Latest Vanguard Fee Cuts Further Distances Field

February 26, 2008

In the past four months, fund giant has reduced expenses at 18 diffferent ETFs.

If you're looking for exchange-traded funds to add, the pickings just got cheaper in many cases.

Earlier this month, Vanguard shaved its fees on four of its popular ETFs. Those were:

  • Growth ETF (AMEX: VUG), from 0.11% to 0.10%.
  • Value ETF (AMEX: VTV), from 0.11% to 0.10%.
  • Small-Cap Growth ETF (AMEX: VBK), from 0.12% to 0.11%.
  • Small-Cap Value ETF (AMEX: VBR), from 0.12% to 0.11%.

Also, the new Europe Pacific ETF (AMEX: VEA) wound up the year at 0.12%. The fund opened last July and was expected to assess expenses of around 0.15%.

"We originally estimated an annualized expense ratio at higher levels," said Rebecca Cohen, a Vanguard spokesperson. "But after the year closed out, expenses wound up being less than originally estimated."

While relatively tiny moves, the latest changes further distances Vanguard's ETF lineup from the pack. It also brings to 18 the number of different ETFs that Vanguard has cut expense ratios on within the past four months.

The flurry of cost-cutting leaves Vanguard with an average expense ratio at 0.16%. Through year-end 2007, Lipper data showed an average ETF in the U.S. with an expense ratio of 0.53%.

"As ETFs grow in size, they generally become more efficient to run," said Vanguard in a statement.

As a shareholder-owned company, Vanguard says its "policy has always been to pass the savings from those efficiencies through to investors. The new expense ratios reflect the lower costs of managing these products."

Of the 16 large-cap value ETFs in IU's database, VTV remains the clear low-cost leader. In fact, the closest competitor in terms of expense ratios is Vanguard's Mega Cap 300 Value ETF (AMEX: MGK) at 0.13%. The next closest are the iShares S&P 500 Value (NYSE: IVE) at 0.18% and the iShares Russell 1000 Value (NYSE: IWD) at 0.20%.

In large-cap growth, VUG's 0.10% also faces another Vanguard fund as its closest rival. That's the Mega Cap 300 Growth ETF (AMEX: MGV) at 0.13%. The next lowest in expenses among the 13 listed are iShares S&P 500 Growth (NYSE: IVW) at 0.18% and iShares Russell 1000 Growth (NYSE: IWF) at 0.20%.

A similar cost trend shows up in small-cap ETFs.

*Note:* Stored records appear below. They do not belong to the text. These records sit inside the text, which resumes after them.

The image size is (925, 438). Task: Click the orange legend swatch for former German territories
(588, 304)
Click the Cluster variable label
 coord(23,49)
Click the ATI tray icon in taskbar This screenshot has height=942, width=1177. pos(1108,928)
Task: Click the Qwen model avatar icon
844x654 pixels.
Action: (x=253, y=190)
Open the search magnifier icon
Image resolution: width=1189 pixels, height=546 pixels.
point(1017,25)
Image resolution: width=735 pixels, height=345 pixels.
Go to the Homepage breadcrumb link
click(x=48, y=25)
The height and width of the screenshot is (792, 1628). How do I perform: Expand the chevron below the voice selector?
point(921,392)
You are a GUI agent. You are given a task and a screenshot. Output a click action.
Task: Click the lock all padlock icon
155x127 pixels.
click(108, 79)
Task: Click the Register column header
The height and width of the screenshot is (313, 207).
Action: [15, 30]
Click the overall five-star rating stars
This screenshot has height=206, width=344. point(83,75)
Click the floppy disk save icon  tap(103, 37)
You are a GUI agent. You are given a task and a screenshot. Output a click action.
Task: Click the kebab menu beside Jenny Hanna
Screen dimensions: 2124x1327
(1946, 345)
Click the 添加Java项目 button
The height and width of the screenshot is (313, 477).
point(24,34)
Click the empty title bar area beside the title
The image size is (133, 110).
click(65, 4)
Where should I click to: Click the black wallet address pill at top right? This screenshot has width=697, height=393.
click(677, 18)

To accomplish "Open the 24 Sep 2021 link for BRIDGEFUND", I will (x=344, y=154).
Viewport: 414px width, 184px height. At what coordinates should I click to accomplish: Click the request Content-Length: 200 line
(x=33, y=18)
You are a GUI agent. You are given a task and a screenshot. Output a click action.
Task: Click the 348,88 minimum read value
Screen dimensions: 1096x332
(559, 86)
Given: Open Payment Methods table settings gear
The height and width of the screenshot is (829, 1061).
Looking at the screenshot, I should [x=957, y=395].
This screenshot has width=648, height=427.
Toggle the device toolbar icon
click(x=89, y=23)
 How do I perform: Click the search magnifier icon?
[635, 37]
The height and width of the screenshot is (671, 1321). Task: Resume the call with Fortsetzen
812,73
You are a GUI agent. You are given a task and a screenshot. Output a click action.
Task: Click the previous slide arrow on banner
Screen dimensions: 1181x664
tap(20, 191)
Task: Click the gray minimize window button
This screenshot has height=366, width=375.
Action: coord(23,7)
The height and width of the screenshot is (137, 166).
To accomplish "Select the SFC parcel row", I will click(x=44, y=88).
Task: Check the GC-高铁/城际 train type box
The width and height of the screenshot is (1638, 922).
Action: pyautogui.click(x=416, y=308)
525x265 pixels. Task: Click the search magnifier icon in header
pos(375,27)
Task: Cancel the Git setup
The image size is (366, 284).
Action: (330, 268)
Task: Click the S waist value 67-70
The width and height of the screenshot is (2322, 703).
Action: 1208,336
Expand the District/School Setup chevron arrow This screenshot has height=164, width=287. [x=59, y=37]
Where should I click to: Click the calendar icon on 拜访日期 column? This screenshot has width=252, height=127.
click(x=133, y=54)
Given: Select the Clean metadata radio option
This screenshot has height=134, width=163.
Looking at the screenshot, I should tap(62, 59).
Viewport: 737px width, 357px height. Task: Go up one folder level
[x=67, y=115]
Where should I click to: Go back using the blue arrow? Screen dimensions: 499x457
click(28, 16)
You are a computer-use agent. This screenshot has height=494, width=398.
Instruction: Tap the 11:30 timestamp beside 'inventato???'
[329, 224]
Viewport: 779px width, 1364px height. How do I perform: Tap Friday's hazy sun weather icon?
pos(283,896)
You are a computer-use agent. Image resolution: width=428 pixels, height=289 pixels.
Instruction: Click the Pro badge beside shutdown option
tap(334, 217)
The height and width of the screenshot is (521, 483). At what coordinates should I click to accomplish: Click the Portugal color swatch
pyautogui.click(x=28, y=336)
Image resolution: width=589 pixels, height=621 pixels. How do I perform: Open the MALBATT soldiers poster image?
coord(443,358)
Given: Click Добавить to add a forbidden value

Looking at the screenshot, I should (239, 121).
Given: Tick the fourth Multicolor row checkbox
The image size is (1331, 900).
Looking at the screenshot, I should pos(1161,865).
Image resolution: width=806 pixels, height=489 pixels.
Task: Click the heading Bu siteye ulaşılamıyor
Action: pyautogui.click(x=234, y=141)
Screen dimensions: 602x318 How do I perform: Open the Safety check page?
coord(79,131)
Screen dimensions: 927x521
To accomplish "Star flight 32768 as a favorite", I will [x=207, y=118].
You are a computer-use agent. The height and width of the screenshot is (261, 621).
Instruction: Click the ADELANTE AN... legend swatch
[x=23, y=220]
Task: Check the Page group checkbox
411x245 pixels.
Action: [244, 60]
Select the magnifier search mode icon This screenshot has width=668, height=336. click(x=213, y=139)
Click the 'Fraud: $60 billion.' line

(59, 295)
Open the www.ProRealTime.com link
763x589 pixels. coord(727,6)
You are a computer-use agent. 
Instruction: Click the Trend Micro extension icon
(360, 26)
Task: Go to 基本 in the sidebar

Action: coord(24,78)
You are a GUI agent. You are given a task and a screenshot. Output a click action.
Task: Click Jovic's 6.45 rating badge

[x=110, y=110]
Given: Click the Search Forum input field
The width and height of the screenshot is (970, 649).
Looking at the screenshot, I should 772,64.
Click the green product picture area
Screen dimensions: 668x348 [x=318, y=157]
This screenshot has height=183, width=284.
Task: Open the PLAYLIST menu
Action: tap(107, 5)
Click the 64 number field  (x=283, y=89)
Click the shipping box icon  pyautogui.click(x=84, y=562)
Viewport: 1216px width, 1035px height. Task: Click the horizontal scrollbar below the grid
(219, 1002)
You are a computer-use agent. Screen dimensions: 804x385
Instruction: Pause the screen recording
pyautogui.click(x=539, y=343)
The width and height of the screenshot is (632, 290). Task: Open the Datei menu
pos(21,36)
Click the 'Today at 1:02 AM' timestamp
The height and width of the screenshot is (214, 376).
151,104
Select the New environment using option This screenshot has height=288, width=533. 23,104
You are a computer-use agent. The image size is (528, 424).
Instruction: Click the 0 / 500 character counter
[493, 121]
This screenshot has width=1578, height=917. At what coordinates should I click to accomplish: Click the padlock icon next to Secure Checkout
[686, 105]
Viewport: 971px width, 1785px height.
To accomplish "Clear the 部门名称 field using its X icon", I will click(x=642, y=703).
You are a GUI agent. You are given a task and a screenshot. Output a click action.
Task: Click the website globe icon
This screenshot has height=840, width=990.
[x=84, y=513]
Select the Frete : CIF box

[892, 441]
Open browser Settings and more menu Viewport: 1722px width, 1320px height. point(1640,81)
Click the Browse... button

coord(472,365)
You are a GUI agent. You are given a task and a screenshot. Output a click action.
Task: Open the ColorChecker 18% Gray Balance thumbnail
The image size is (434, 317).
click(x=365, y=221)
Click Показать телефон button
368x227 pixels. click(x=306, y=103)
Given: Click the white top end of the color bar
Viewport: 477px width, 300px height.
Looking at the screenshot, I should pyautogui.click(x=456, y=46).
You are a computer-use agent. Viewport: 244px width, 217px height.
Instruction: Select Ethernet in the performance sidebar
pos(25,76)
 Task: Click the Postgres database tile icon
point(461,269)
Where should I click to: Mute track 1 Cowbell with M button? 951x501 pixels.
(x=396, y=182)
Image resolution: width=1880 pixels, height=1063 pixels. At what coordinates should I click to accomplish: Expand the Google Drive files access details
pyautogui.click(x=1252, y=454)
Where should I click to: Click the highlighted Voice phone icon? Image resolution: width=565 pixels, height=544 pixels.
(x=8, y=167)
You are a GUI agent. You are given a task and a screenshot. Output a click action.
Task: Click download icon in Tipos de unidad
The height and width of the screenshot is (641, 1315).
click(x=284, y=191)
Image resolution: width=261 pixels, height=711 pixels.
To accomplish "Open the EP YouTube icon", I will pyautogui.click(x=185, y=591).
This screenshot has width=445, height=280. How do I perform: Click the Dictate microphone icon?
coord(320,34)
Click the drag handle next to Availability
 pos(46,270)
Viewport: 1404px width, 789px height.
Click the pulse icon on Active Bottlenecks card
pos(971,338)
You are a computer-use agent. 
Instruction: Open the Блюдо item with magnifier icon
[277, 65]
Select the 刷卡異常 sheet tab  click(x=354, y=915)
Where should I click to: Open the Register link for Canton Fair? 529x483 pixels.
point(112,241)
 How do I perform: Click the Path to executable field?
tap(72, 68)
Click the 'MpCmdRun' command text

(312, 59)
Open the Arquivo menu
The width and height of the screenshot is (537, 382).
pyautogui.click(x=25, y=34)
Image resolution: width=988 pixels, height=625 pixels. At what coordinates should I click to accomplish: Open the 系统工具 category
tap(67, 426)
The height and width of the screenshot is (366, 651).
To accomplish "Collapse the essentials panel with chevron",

For example, Vanguard's VBR leads among 10 small-cap value funds with its nearest rivals both at 0.25% expense ratios. But the expense ratio difference widens considerably from that point.

The closest to VBR are iShares S&P 600 Small Value (NYSE: IJS) and iShares Russell 2000 Value (NYSE: IWN), both at 0.25%. But the rest of the field is spread out between the upper-30 basis points level through the mid-60s. The lone exception is the SPDR Dow Jones Wilshire Small Value ETF (AMEX: DSV) at 0.26%.

In October 2007, Vanguard reduced expenses at 10 sector- and foreign-focused ETFs. Those were:

  • Consumer Discretionary ETF (AMEX: VCR), to 0.22%.
  • Consumer Staples ETF (AMEX: VDC), to 0.22%.
  • Energy ETF (AMEX: VDE), to 0.22%.
  • Financials ETF (AMEX: VFH), to 0.22%.
  • Health Care ETF (AMEX: VHT), to 0.22%.
  • Industrials ETF (AMEX: VIS), to 0.22%.
  • Information Technology ETF (AMEX: VGT), to 0.22%.
  • Materials ETF (AMEX: VAW), to 0.22%.
  • Telecommunication Services ETF (AMEX: VOX), to 0.23%.
  • Utilities ETF (AMEX: VPU), to 0.22%.

In late November 2007, expense ratios at three Vanguard international ETFs were reduced. Those were:

  • Emerging Markets ETF (AMEX: VWO), from 0.30% to 0.25%.
  • European ETF (AMEX: VGK), from 0.18% to 0.12%.
  • Pacific ETF (AMEX: VPL), from 0.18% to 0.12%.